O mundo que habitamos é movido, criado e re-criado incessantemente por imagens e o sentido da visão está saturado pelo bombardeio de miríades de telas, criando assim limitações que podem se tornar definitivas nos outros sentidos, principalmente o ‘ouvir’. A leitura sossegada e profunda de um livro no alpendre de uma casa sentado em uma cadeira ou deitado em uma rede, onde a fruição de todos os sentidos nos faz viajar em um universo autoral que, pouco a pouco, se confunde com o nosso, é completamente diferente de uma experiência audiovisual de um filme ou videoclipe e todas as outras formas audiovisuais propostas pelo hodierno.
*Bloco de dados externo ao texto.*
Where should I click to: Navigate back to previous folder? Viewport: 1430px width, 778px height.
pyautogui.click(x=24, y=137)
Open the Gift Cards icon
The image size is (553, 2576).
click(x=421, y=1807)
O bombardeio imagético permanente não criou uma nova estética, mas os videogames refletem a ética resultante desse processo, que inflama gerações sucessivas a uma agressividade persecutória. O autismo parece ser a resposta adequada ao bombardeio intermitente de informações vazias de sentido e não um contraponto a uma realidade líquida e esquizofrênica.

Leo Kanner, o médico austríaco que criou a definição nosológica do autismo: “distúrbios autísticos do contato afetivo”, também criou o conceito de mães geladeiras como causa: “Mantido desde cedo em uma ‘geladeira que não degela’, o autista se retrairia na tentativa de escapar de tal situação, buscando conforto no isolamento”. A culpabilização das mães não prosperou e ele mesmo acabou se retratando em outro livro: “Em defesa das mães”. A partir de 2013, o conceito TEA (Transtorno do Espectro Autista) acabou se tornando preponderante para diagnosticar crianças que apresentam dificuldades na interação social e emocional e comportamentos repetitivos e restritivos, porém outros diagnósticos foram sendo subnotificados, o que explica, em parte, o aumento em progressão geométrica dessa condição, que não pode mais ser subestimada. Com o narcisismo ferido e expectativas rarefeitas, os pais dessas crianças já não adentram ao novo mundo com a força ingênua da paixão, mas com estranheza e temor redobrado.